Dario Rei - Docente di Politica sociale presso l'Università degli Studi di Torino
La Legge N. 47 del 1985 (recepita nel vigente D.Lgs. 490/99- codice dei beni culturali) prevedeva esplicite sanzioni per il danno paesaggistico, arrecato da una costruzione non autorizzata compiuta entro zone sottoposte a vincolo. Si poteva giungere perfino all’arresto dei responsabili, nonché all’obbligo di ripristinare a loro spese lo stato preesistente dei luoghi.
Gli illeciti paesaggistici sono stati fatti successivamente materia di condono, subordinato alla favorevole valutazione di compatibilità paesaggistica espressa dalle Sovrintendenze. Enti di cui sono ampiamente noti il carico di lavoro e di pressione sulla multiforme esigenza di tutela dei beni culturali e del paesaggio italiano. Il testo approvato dal Senato sulla legge di delega per la revisione della normativa nazionale in materia ambientale allarga ulteriormente le maglie della sanzione, stabilendo che un comportamento abusivo antipaesaggio non sia penalmente sanzionabile, se venga accertato che la tipologia ed i materiali impiegati sono quelli previsti dagli strumenti di pianificazione paesistica, o giudicati comunque compatibili col contesto paesaggistico. Un emendamento presentato alla Camera voleva perfino estendere la depenalizzazione dai lavori compiuti in difformità dall’autorizzazione (con l’aumento di superfici e volumi autorizzati) ai lavori compiuti in assenza di autorizzazione.

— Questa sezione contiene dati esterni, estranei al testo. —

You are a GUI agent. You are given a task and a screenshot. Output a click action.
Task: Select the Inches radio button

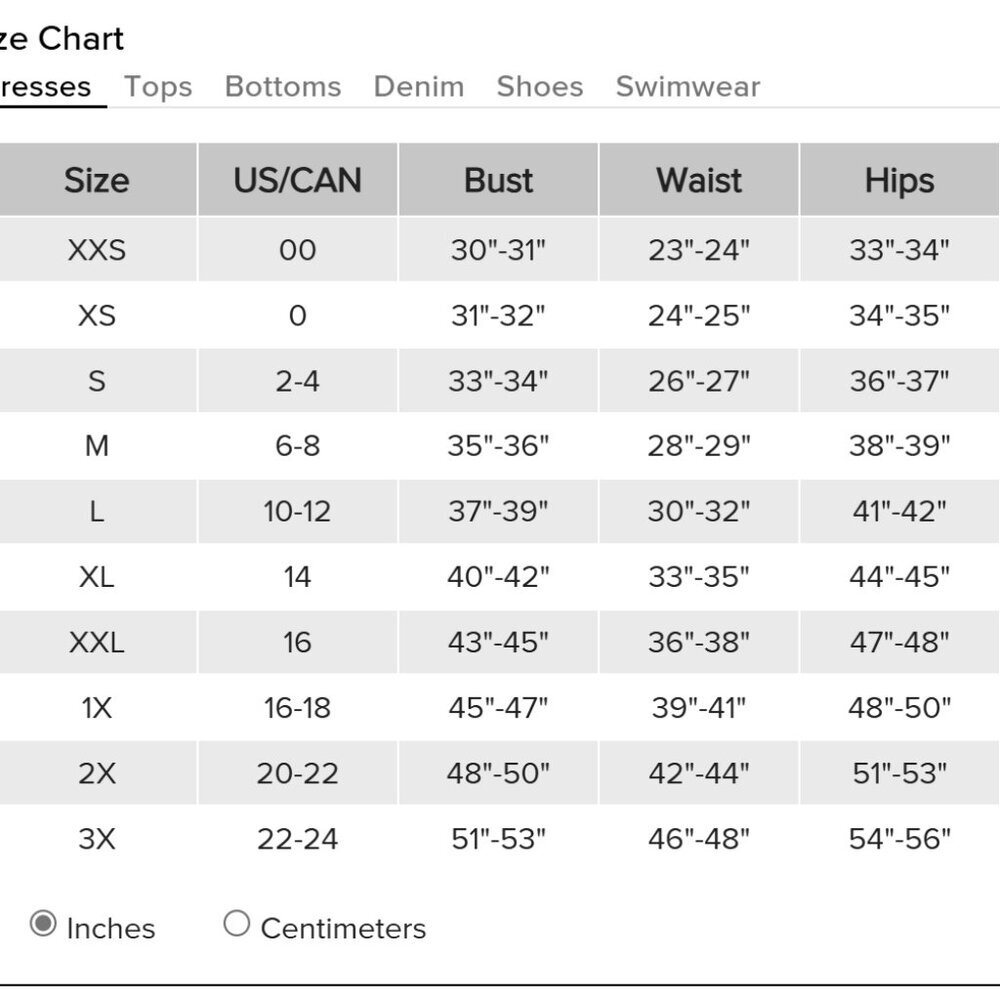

Per il momento, la discussione sulla delega è stata rinviata al 2004, non per questo il pericolo può dirsi del tutto scampato.
Alla luce di queste vicende fa perfino tenerezza leggere (Cor.Sera 3 dic pag. 17) che la nuova versione del Codice dei Beni culturali e paesaggistici ha il merito di includere per la prima volta la tutela del paesaggio nel patrimonio nazionale. A ben vedere la tutela del paesaggio, e insieme del patrimonio storico e artistico della Nazione, era già stata affermata con qualche anticipo sul presente nel testo della Costituzione (art.9). Restiamo dunque in fiduciosa attesa che il nuovo Codice dispieghi in un futuro i suoi benefici effetti ma non si può non essere perplessi di fronte ad operazioni normative che lanciano un messaggio in direzione diversa. Assumendo che il paesaggio sia da vedersi piuttosto come una res nullius, da maltrattare con più libertà, che non un bene raro e prezioso, da tutelare con rigore e precauzione. Una cosa è mitigare gli effetti negativi sul paesaggio delle attività edificatorie considerate come prioritarie, un'altra è ritenere che la salvaguardia dei valori paesistici sia la cornice necessaria entro cui le attività edificatorie devono collocarsi.
Peggiorare le regole della partita, e attenuare la capacità dell’arbitro di fischiare i falli non sembra un gran beneficio. In ogni caso non vi sarà poi da stupirsi se vedere del bel gioco in campo diventi sempre più difficile.